## SOURCE DOCUMENT
Christopher Null gave the film four stars out of five in his 2005 review, and wrote, "They don't make 'em like this anymore … The plot wanders around the golf course and involves a half-dozen elements, but if you simply dig the gopher, the caddy, and the Dangerfield, you're not going to be doing half bad."

Ramis noted in the DVD documentary that TV Guide had originally given the film two stars (out of four) when it began showing on cable television in the early 1980s, but over time the rating had gone up to three stars. In 2009, he said, "I can barely watch it. All I see are a bunch of compromises and things that could have been better," such as the poor golf swings of everyone, except for O'Keefe.

Denmark was the only place outside the United States where Caddyshack was initially a hit. The distributor had cut 20 minutes to emphasize Bill Murray's role.

===Accolades===
This film is also second on Bravo's "100 Funniest Movies."

The film is recognized by American Film Institute in these lists:
- 2000: AFI's 100 Years...100 Laughs – #71
- 2005: AFI's 100 Years...100 Movie Quotes:
  - Carl Spackler: "Cinderella story. Outta nowhere. A former greenskeeper, now, about to become the Masters champion. It looks like a mirac... It's in the hole! It's in the hole! It's in the hole!" – #92
- 2008: AFI's 10 Top 10:
  - #7 Sports Film

==Soundtrack==

In anticipation of the movie, the Kenny Loggins single "I'm Alright" was released nearly three weeks before the movie opened and became a top ten hit the last week of September 1980. CBS Records also issued a soundtrack to Caddyshack later that year. It included ten songs, four of which were performed by Kenny Loggins, including "I'm Alright."

## ASSIGNMENT
Please copy the stretch of the Caddyshack text from "Christopher Null gave" through "except for O'Keefe.", word for word.

## SOURCE MATERIAL
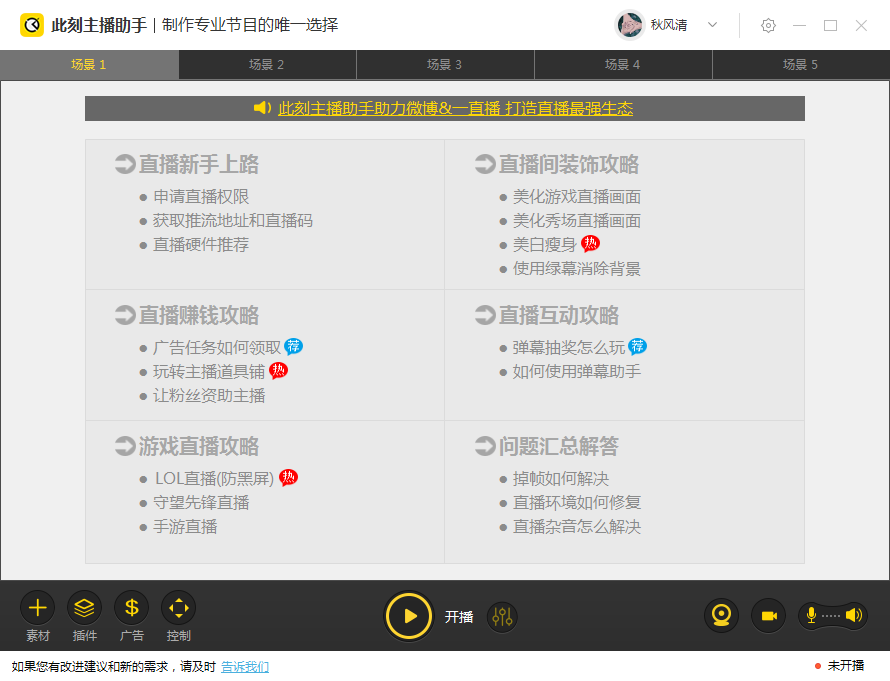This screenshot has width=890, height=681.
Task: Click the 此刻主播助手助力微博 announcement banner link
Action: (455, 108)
--
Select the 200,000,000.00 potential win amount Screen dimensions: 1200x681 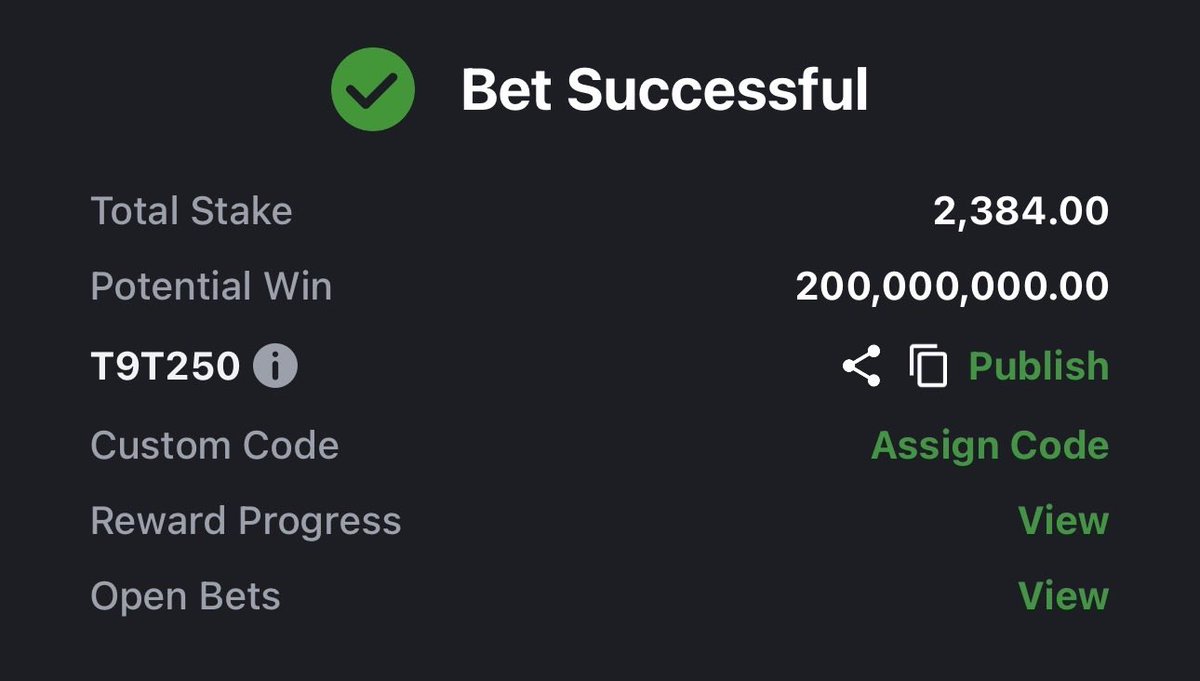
==
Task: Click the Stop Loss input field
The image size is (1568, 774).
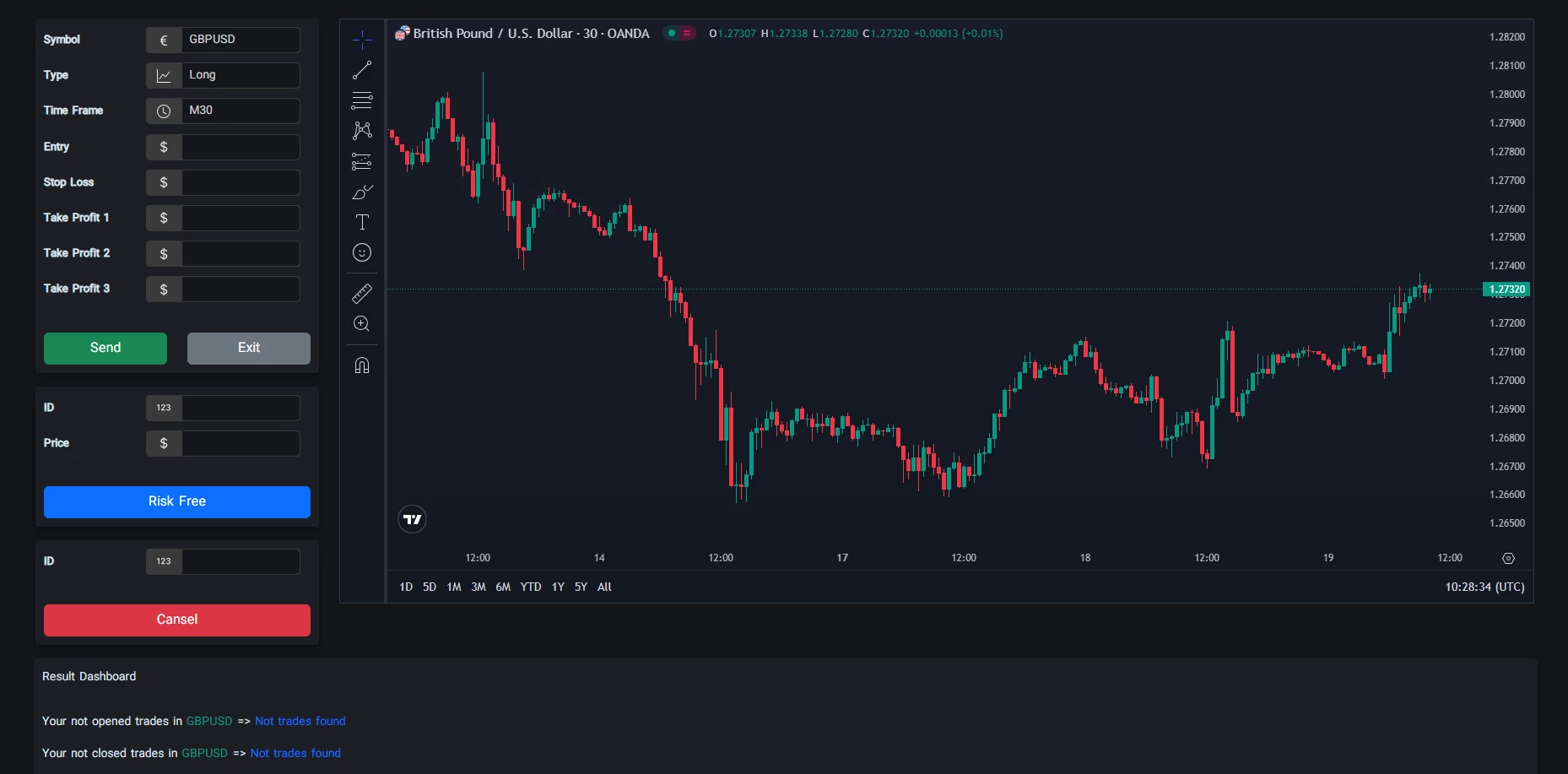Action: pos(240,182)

## YOUR SOLUTION
Christopher Null gave the film four stars out of five in his 2005 review, and wrote, "They don't make 'em like this anymore … The plot wanders around the golf course and involves a half-dozen elements, but if you simply dig the gopher, the caddy, and the Dangerfield, you're not going to be doing half bad."

Ramis noted in the DVD documentary that TV Guide had originally given the film two stars (out of four) when it began showing on cable television in the early 1980s, but over time the rating had gone up to three stars. In 2009, he said, "I can barely watch it. All I see are a bunch of compromises and things that could have been better," such as the poor golf swings of everyone, except for O'Keefe.